Google and Microsoft See This Differently

An interesting tension in the current landscape: Google and Microsoft have taken different public positions on AEO. Google's official guidance still focuses on "creating helpful content for people" and avoids explicitly acknowledging that you should optimize for AI extraction. Their position is essentially: write good content, and the AI will figure it out.

Microsoft, through Bing and Copilot, has been more open about the mechanics. Their documentation more directly addresses how content gets selected for AI answers and what structural elements help.

In practice, both systems reward similar things: clear structure, authoritative sources, and well-implemented schema. But the philosophical difference matters because it affects how each platform might evolve its ranking signals over time. Our recommendation is to optimize for the principles both agree on, rather than betting on either platform's specific approach. We saw at Google I/O 2025 how AI search is redefining user journeys, which confirms adaptation is no longer optional.

A Practical Action Plan

Based on what we've implemented with clients, here's a realistic timeline for integrating AEO into your existing content strategy:

Week 1: Audit and prioritize. Identify your top 20 pages by organic traffic. Check which ones have clear heading structures, direct answers to common questions, and schema markup. Most will have gaps in at least one area. Prioritize pages that target informational queries, as these are most likely to be sourced by AI systems.

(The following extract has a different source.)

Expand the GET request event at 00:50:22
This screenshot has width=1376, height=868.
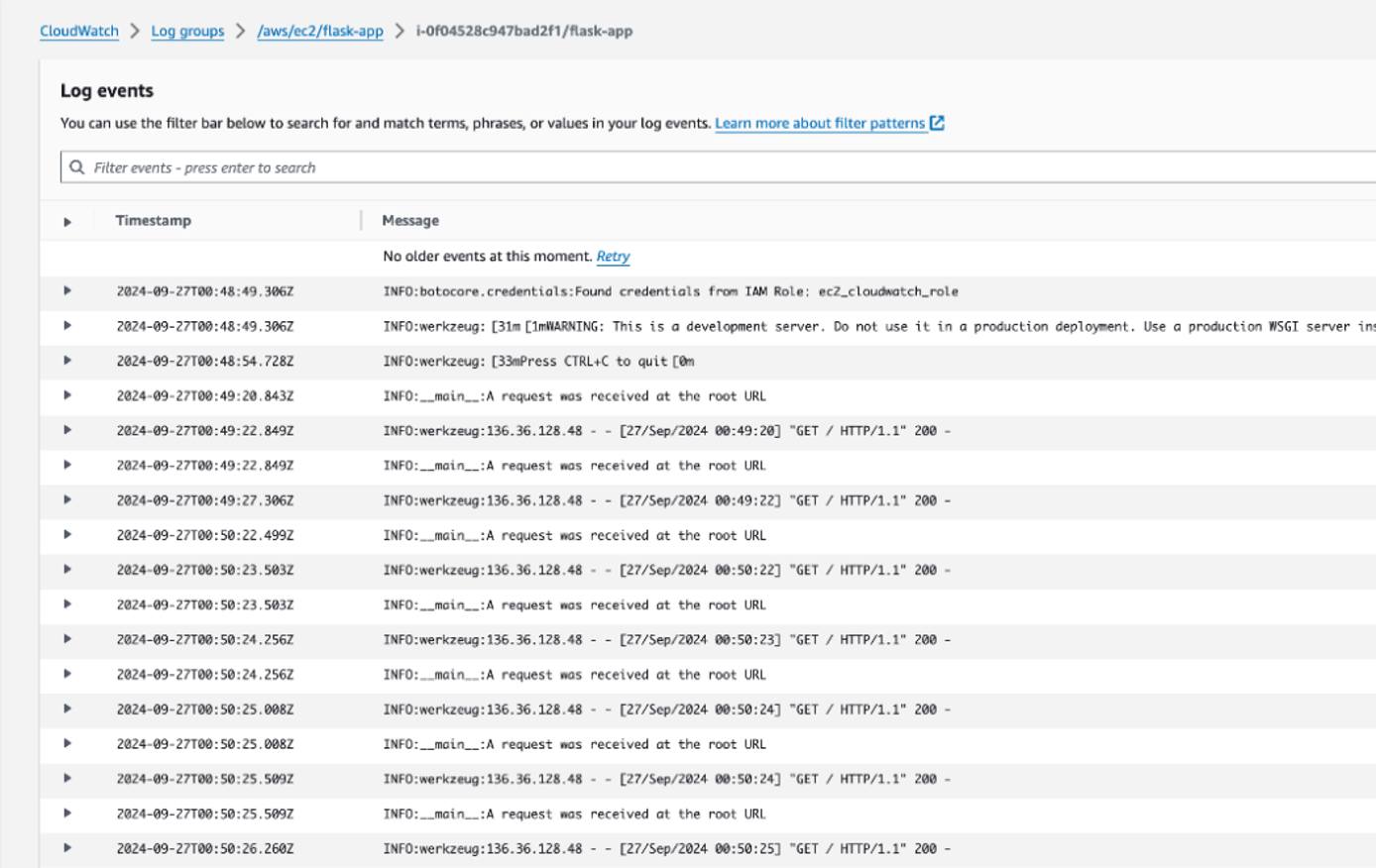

Month 1: Restructure and mark up. Rewrite your priority pages with AEO principles. Add clear H2s that match common questions. Put direct answers in the first sentence after each heading. Implement FAQPage schema on informational pages and Product schema on commercial pages. This isn't a full rewrite; it's structural editing.

Months 2-3: Build the authority layer. Start or expand your earned media efforts. Guest articles in industry publications, expert commentary for journalists, participation in roundups and surveys. Remember that 92.1% statistic: AI systems heavily favor third-party mentions. This is also where you should start monitoring AI answers in your niche to see what sources are being cited and where your gaps are.

AEO Doesn't Replace SEO. It Adds a Layer.

I want to be clear about this because there's a lot of noise in the market right now suggesting you need to "pivot to AEO" or that "SEO is dead." Neither is true.

Traditional search isn't going away. People will still type queries into Google and click on results. Your SEO fundamentals still matter: technical health, content quality, backlink profile, user experience. All of that remains important.

What AEO does is prepare your content for an additional distribution channel. When someone asks an AI assistant a question that your content can answer, you want to be in that response. The good news is that most AEO best practices (clear structure, schema markup, authoritative content) also improve your traditional SEO. You're not choosing between them; you're building on what you already have.

At difrnt., we treat AEO as part of the content strategy conversation from the beginning, not as a separate workstream. For our clients in Romania, particularly in B2B tech and ecommerce, this integrated approach has consistently delivered results in both traditional search visibility and AI answer inclusion.

The window for early-mover advantage is still open, but it's closing. The companies that structure their content for AI extraction now will be the ones AI systems learn to trust and cite consistently.